Search code examples
pythonmatplotlibscatter-plot

How to create a scatter plot with yticklabels in a custom order


can I do this and produce a scatter?

y-axis tick/label order → [0, 7, 2, 9, 4, 11, 6, 1, 8, 3, 10, 5]
            
x = ('a', 'b', 'c', 'd', 'e')

y = [[1,5,2], [10,5,11,7], [9], [], [ 7, 2, 9, 4, 11, 6, 1, 8, 3, 10, 5]]

The idea is to map the x-values against the y-values. e.g. the first in the list of data ('a') was, say, hitting 1, 5 and 2 on a target, the second ('b') hit scores 10, 5, 11, 7. I need to keep the Y-axis as labels in the order shown.

sample2


Solution

  • The implementation consists of getting the y-axis ticklabels in the order defined by y_ticks, which requires changing the yticklabels to something that does not match the default ytick coordinates.

    import matplotlib.pyplot as plt
    
    # Define the data we'll work with. 
    x_labels = ("a", "b", "c", "d", "e")
    x_ticks = range(len(x_labels))
    y_ticks = (0, 7, 2, 9, 4, 11, 6, 1, 8, 3, 10, 5)
    # y values to be plotted
    y_lists = ([1, 5 , 2], [10, 5, 11, 7], [9], [], [7, 2, 9, 4, 11, 6, 1, 8, 3, 10, 5])
    
    # Define the figure and ax.
    fig, ax = plt.subplots()
    fig.show()
    
    # Disable y-autoscaling since we are defining the ticks and ticklabels ourselves.
    ax.autoscale(False)
    
    # We can use a bit of custom padding.
    e = 0.05
    
    xmin, xmax = min(x_ticks), max(x_ticks)
    dx = xmax - xmin
    ax.set_xlim(xmin - dx*e, xmax + dx*e)
    
    ymin, ymax = min(y_ticks), max(y_ticks)
    dy = ymax - ymin
    ax.set_ylim(ymin - dy*e, ymax + dy*e)
    
    # Set the sorted y-ticks.
    ax.set_yticks(sorted(y_ticks))
    ax.set_yticklabels(y_ticks)
    
    # Set the x-ticks.
    ax.set_xticks(x_ticks)
    ax.set_xticklabels(x_labels)  # `ax.set_xticklabels("abcde")` would work too.
    
    for x, y_list in zip(x_ticks, y_lists):
        # We have a single x value for each letter, but we need the x-list to be as long y-list in order to make a scatter.
        x_list = [x]*len(y_list) 
        # Notice the use of `.index` here to accommodate the ticks not being ordered.
        true_y_list = [y_ticks.index(y) for y in y_list] 
        ax.scatter(x_list, true_y_list)
    
    

    enter image description here

    For a variant where a dict is used to hold the data and automatically name the x-ticks after its keys, we can replace the first paragraph by this:

    # Define the data we'll work with.
    data = {"a": [1, 5 , 2],
            "b": [10, 5, 11, 7],
            "c": [9],
            "d": [],
            "e": [7, 2, 9, 4, 11, 6, 1, 8, 3, 10, 5]}
    
    x_labels = data.keys()
    x_ticks = range(len(x_labels))
    y_ticks = (0, 7, 2, 9, 4, 11, 6, 1, 8, 3, 10, 5)
    y_lists = data.values()

++++++++

[Set exercise 1]
Extract and repeat these records verbatim, everything from the line containing "You are a computer-use agent. Screen" down to the line containing "The width and height of the screenshot is (800, 412).", with both of those lines included.

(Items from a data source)
++++++++

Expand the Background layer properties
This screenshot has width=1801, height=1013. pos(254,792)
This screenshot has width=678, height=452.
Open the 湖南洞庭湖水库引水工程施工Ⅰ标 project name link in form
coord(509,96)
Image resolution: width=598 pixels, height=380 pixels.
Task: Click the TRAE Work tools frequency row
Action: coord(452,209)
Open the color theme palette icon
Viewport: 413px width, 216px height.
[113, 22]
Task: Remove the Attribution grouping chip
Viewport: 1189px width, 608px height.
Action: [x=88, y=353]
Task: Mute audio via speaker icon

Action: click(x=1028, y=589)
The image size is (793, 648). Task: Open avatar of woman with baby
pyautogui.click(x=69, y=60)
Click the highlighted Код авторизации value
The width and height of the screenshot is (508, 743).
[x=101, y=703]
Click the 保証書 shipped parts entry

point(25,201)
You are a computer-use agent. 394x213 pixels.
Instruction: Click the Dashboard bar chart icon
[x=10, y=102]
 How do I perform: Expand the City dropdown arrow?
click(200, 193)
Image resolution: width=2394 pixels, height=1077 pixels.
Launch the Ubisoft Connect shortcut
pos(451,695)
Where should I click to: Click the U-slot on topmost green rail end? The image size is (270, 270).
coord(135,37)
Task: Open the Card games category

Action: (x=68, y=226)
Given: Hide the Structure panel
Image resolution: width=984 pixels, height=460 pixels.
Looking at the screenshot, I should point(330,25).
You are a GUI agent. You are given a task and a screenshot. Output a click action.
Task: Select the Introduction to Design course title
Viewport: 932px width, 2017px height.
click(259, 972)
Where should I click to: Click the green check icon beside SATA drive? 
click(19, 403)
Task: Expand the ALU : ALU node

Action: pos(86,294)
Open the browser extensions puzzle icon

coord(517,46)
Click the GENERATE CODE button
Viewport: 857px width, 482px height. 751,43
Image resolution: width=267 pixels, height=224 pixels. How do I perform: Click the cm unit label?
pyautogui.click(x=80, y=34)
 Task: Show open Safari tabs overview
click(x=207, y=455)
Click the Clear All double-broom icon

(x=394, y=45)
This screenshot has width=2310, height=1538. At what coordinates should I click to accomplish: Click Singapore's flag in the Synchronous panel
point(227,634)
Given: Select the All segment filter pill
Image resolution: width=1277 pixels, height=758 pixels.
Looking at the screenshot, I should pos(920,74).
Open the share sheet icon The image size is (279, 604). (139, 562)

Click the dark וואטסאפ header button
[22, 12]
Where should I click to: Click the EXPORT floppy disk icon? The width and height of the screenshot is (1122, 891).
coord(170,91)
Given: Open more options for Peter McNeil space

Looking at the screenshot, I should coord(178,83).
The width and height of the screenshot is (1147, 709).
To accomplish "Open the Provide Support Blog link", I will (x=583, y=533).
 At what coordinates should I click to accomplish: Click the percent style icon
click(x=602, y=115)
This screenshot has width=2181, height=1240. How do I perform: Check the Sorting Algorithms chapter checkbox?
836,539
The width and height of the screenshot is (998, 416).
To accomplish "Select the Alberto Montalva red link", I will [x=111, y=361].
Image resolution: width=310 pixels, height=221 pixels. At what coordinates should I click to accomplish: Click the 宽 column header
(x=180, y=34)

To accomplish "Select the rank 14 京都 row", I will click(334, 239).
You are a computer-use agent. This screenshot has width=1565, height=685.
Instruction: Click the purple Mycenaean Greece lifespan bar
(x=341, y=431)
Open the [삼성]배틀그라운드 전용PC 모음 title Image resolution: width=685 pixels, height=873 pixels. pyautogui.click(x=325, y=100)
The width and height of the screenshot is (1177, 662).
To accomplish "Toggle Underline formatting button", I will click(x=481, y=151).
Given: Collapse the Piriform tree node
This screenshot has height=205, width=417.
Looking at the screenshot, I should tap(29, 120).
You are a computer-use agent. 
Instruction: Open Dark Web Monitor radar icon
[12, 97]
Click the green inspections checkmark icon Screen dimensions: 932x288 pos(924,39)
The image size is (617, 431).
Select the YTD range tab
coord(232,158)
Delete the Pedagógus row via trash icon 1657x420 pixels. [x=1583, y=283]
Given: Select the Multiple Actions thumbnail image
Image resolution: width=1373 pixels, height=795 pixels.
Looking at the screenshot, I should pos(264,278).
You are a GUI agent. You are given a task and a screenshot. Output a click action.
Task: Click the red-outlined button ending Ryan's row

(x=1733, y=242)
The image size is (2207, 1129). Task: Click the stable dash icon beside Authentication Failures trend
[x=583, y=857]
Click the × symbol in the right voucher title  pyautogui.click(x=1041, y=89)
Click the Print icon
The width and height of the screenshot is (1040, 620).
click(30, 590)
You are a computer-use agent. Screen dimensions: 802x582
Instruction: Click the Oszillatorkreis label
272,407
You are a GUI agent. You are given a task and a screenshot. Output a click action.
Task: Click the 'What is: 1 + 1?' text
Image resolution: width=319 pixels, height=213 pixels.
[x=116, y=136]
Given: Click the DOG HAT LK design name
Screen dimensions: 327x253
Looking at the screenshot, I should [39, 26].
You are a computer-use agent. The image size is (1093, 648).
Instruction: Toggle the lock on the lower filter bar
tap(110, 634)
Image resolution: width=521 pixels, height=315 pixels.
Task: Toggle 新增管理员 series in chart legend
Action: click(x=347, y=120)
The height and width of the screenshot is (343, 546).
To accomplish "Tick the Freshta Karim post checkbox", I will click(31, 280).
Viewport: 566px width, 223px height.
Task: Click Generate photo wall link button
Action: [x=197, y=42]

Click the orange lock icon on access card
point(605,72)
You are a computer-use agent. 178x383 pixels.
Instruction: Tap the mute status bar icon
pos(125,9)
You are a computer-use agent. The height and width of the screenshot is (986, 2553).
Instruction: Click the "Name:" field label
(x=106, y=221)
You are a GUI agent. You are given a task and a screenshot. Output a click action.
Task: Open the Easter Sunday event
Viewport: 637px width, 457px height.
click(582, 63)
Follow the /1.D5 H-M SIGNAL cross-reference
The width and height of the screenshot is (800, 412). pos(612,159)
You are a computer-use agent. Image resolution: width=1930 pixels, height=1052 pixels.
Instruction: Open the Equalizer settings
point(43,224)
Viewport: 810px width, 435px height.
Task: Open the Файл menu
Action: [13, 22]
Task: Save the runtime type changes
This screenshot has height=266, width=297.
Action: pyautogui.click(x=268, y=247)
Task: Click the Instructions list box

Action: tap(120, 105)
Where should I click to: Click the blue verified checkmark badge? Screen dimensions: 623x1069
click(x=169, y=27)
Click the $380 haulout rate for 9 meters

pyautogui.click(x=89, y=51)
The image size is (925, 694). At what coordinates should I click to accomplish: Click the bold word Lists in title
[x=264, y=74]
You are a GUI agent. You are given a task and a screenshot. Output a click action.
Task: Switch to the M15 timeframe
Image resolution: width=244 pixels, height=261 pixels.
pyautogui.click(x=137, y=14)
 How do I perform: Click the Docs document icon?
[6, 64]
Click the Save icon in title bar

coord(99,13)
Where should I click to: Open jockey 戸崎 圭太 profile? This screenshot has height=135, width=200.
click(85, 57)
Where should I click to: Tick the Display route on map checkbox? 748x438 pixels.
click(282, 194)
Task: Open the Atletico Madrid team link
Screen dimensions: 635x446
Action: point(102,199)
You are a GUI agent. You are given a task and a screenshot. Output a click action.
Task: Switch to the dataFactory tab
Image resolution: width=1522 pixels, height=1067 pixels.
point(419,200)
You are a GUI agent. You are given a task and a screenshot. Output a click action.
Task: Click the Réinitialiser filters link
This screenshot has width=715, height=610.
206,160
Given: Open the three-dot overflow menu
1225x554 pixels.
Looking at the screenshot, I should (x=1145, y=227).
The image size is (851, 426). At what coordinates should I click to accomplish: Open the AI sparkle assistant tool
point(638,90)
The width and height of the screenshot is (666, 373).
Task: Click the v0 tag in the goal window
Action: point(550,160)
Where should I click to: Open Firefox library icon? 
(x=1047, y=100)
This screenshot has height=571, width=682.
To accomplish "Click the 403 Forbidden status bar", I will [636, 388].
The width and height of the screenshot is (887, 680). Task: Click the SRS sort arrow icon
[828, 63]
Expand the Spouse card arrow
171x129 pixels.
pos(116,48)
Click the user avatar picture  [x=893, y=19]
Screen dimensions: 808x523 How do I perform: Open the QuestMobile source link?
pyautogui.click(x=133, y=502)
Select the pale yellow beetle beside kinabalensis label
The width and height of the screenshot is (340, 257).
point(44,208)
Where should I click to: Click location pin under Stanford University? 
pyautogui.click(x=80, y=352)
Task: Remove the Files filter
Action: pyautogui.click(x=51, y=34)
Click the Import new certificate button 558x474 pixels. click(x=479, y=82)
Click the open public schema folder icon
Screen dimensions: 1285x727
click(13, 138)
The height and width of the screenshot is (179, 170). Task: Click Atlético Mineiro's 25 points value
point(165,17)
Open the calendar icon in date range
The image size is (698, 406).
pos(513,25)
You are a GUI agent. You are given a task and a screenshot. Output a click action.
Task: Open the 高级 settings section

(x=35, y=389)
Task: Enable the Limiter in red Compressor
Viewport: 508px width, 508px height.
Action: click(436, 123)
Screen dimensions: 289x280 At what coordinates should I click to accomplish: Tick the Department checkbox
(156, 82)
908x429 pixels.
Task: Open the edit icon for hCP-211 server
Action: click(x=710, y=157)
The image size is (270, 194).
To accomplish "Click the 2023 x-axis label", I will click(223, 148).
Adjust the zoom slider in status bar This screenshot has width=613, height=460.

++++++++

[Set exercise 2]
Answer these questions about the scatter plot thread:
(a) What value does the solution code assign to the padding variable e?
(b) Which y-value list corresponds to 'd' in the data?
(c) Which list method does the code use to accommodate the ticks not being ordered?

[Output 1]
You are a computer-use agent. Screen dimensions: 802x582
Instruction: Click the Oszillatorkreis label
272,407
You are a GUI agent. You are given a task and a screenshot. Output a click action.
Task: Click the 'What is: 1 + 1?' text
Image resolution: width=319 pixels, height=213 pixels.
[x=116, y=136]
Given: Click the DOG HAT LK design name
Screen dimensions: 327x253
Looking at the screenshot, I should [39, 26].
You are a computer-use agent. The image size is (1093, 648).
Instruction: Toggle the lock on the lower filter bar
tap(110, 634)
Image resolution: width=521 pixels, height=315 pixels.
Task: Toggle 新增管理员 series in chart legend
Action: click(x=347, y=120)
The height and width of the screenshot is (343, 546).
To accomplish "Tick the Freshta Karim post checkbox", I will click(31, 280).
Viewport: 566px width, 223px height.
Task: Click Generate photo wall link button
Action: [x=197, y=42]

Click the orange lock icon on access card
point(605,72)
You are a computer-use agent. 178x383 pixels.
Instruction: Tap the mute status bar icon
pos(125,9)
You are a computer-use agent. The height and width of the screenshot is (986, 2553).
Instruction: Click the "Name:" field label
(x=106, y=221)
You are a GUI agent. You are given a task and a screenshot. Output a click action.
Task: Open the Easter Sunday event
Viewport: 637px width, 457px height.
click(582, 63)
Follow the /1.D5 H-M SIGNAL cross-reference
The width and height of the screenshot is (800, 412). pos(612,159)

[Output 2]
(a) 0.05
(b) An empty list, []
(c) .index